AIM OF THE TASK — Set down the records verbatim, beginning with the first line and continuing through the line that contains "center [578, 803].".

(Beginning of DATA)

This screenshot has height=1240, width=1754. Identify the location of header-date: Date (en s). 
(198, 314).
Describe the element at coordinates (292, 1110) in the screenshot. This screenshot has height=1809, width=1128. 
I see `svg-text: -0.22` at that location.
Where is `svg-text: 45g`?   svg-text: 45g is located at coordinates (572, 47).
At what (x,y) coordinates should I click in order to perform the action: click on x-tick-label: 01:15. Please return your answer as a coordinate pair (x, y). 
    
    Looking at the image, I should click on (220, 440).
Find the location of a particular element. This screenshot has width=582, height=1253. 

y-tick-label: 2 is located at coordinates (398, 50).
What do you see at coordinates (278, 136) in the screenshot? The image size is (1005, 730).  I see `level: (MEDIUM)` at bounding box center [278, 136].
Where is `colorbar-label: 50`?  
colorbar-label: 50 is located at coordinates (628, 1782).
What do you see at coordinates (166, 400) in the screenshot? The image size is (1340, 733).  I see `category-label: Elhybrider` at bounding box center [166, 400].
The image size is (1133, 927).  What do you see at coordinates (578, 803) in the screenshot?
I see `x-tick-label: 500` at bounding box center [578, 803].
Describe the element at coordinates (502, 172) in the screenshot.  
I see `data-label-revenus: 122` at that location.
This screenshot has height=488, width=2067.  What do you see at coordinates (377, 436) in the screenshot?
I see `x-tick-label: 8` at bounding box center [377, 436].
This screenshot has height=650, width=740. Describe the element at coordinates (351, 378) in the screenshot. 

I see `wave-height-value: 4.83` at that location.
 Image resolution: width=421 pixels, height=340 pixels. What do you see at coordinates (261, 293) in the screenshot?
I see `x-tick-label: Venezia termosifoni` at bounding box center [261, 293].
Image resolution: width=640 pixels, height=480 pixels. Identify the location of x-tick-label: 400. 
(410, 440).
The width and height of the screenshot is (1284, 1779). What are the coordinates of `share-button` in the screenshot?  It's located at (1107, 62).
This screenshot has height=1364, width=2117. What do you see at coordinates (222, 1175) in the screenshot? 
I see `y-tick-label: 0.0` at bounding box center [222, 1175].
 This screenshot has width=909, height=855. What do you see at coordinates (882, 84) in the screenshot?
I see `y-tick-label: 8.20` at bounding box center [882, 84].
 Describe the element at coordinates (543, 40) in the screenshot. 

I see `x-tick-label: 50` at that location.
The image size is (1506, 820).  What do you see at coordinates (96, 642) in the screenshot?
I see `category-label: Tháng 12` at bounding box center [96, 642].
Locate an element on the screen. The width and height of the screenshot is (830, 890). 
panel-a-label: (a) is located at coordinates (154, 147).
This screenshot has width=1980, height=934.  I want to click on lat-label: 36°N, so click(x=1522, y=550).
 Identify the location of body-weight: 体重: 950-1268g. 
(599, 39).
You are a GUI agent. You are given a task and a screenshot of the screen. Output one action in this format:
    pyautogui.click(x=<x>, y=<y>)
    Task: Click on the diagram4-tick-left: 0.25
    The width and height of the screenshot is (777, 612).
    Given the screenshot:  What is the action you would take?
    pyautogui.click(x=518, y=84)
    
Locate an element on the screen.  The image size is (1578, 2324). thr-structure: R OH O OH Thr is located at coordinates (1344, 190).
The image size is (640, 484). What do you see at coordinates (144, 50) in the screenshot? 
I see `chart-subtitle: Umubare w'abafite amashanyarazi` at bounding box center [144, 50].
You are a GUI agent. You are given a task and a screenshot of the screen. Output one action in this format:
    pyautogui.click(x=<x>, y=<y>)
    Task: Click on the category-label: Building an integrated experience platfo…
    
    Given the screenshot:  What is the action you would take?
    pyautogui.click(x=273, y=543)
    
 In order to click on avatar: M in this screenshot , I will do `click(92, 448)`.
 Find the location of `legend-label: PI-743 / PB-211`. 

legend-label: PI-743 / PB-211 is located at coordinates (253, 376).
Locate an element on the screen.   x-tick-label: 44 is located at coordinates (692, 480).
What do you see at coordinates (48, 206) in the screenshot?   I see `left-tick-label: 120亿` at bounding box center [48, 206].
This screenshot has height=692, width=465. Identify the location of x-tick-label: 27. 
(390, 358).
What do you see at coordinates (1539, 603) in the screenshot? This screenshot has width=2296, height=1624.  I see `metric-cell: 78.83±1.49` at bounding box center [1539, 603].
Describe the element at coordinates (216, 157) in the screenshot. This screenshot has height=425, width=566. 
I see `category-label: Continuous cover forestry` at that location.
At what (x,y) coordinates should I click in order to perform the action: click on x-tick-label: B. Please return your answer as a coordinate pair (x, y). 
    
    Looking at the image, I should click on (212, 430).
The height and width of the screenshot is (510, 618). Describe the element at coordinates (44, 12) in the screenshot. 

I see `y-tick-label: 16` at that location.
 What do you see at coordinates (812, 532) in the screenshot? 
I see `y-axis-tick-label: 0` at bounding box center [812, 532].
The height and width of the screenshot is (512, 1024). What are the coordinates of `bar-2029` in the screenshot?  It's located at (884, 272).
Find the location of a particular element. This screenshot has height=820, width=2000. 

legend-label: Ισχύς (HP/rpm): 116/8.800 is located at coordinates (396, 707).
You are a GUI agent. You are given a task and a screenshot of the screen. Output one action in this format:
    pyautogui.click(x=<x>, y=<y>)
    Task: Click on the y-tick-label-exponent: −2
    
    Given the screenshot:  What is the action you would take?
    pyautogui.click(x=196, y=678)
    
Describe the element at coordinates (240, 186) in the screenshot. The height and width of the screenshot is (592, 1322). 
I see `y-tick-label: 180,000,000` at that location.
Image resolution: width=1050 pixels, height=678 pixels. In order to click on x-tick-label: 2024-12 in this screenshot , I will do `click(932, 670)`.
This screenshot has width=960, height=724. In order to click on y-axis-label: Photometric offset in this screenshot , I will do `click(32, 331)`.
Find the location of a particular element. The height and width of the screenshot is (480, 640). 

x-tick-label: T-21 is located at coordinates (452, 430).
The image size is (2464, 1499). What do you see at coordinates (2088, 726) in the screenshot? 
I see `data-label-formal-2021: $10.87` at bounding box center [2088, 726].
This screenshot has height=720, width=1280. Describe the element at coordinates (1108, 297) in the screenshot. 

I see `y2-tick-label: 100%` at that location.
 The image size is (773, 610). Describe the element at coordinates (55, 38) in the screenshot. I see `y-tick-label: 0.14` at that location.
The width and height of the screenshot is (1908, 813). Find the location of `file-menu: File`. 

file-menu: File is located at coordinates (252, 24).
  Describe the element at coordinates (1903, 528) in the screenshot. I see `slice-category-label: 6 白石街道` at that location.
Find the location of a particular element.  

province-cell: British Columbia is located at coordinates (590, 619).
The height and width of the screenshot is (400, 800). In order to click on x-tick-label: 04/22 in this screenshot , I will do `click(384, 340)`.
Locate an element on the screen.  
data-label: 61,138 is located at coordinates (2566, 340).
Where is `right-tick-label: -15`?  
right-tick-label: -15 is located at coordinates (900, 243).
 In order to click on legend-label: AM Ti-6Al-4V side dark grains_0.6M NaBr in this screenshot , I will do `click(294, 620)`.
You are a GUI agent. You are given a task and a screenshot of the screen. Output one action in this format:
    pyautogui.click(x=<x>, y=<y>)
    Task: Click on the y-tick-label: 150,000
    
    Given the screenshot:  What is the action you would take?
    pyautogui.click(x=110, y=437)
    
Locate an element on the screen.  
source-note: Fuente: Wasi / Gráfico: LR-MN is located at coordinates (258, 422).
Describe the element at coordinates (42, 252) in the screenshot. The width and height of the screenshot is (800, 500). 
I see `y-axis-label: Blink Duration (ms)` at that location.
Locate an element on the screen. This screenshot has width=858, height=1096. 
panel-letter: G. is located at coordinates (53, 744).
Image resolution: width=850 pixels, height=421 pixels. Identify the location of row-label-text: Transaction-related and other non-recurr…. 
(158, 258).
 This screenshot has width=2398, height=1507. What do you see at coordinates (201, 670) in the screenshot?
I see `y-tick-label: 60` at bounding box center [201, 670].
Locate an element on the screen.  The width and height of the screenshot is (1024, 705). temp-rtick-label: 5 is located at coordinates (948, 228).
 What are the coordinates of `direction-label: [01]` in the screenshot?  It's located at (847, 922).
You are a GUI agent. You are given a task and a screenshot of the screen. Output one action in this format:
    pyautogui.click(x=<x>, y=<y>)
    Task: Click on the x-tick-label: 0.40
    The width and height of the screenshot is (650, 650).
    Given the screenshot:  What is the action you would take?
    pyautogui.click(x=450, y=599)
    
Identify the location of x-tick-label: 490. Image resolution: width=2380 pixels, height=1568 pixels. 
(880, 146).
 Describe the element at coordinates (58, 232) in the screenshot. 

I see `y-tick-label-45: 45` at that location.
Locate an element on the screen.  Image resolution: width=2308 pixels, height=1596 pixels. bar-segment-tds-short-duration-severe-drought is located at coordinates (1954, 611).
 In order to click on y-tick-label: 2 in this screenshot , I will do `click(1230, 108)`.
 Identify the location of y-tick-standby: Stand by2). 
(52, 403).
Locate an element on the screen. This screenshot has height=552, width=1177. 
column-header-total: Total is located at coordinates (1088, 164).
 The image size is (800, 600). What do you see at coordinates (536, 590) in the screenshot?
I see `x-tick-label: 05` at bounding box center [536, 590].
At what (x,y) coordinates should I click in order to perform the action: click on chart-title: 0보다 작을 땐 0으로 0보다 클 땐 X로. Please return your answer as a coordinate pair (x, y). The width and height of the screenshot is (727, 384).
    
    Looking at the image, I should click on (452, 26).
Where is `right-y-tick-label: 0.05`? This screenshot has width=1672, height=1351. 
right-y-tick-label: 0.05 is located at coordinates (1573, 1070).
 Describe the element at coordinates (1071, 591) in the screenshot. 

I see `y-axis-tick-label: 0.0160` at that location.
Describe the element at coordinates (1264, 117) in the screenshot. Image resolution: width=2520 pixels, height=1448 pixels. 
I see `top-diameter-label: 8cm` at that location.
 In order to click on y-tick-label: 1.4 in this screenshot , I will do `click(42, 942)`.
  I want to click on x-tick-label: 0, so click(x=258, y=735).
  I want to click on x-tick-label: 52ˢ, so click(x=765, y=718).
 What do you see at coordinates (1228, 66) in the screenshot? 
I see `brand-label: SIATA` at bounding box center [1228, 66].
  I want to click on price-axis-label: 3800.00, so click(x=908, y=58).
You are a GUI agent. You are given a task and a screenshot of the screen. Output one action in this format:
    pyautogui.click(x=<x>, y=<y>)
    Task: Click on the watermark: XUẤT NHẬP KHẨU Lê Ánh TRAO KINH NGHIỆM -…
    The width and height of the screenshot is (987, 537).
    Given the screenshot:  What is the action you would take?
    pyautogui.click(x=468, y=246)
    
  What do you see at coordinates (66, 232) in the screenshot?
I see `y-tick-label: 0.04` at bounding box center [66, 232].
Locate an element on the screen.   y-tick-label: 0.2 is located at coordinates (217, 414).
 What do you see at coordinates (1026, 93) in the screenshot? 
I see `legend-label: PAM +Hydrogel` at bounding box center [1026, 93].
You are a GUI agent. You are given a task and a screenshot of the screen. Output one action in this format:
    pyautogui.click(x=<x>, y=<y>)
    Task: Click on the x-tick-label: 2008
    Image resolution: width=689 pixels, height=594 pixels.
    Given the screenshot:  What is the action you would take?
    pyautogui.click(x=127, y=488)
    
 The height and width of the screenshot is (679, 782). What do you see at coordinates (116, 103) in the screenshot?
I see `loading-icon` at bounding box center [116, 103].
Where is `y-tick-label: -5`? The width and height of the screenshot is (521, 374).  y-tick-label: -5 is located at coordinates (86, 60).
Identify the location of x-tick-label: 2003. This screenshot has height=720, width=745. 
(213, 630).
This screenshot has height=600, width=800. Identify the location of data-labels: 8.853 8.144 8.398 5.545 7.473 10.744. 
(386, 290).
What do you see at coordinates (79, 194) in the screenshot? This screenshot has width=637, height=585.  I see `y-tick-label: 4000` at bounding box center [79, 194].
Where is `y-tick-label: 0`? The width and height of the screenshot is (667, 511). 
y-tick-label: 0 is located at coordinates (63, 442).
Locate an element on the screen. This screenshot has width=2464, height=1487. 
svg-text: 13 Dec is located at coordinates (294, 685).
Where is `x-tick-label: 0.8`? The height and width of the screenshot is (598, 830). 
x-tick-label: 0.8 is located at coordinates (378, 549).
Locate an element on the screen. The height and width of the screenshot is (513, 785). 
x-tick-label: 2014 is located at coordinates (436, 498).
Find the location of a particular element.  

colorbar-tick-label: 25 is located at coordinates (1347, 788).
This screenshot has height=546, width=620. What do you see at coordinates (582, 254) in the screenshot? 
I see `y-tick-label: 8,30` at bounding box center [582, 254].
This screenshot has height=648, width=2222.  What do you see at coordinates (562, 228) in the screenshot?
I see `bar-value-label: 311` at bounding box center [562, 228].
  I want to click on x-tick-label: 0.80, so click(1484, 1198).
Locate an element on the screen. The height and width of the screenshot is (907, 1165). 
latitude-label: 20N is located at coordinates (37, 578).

(End of DATA)

ANSWER TO THE EXERCISE —
This screenshot has height=1240, width=1754. Identify the location of header-date: Date (en s). 
(198, 314).
Describe the element at coordinates (292, 1110) in the screenshot. This screenshot has height=1809, width=1128. 
I see `svg-text: -0.22` at that location.
Where is `svg-text: 45g`?   svg-text: 45g is located at coordinates (572, 47).
At what (x,y) coordinates should I click in order to perform the action: click on x-tick-label: 01:15. Please return your answer as a coordinate pair (x, y). 
    
    Looking at the image, I should click on (220, 440).
Find the location of a particular element. This screenshot has width=582, height=1253. 

y-tick-label: 2 is located at coordinates (398, 50).
What do you see at coordinates (278, 136) in the screenshot? The image size is (1005, 730).  I see `level: (MEDIUM)` at bounding box center [278, 136].
Where is `colorbar-label: 50`?  
colorbar-label: 50 is located at coordinates (628, 1782).
What do you see at coordinates (166, 400) in the screenshot? The image size is (1340, 733).  I see `category-label: Elhybrider` at bounding box center [166, 400].
The image size is (1133, 927).  What do you see at coordinates (578, 803) in the screenshot?
I see `x-tick-label: 500` at bounding box center [578, 803].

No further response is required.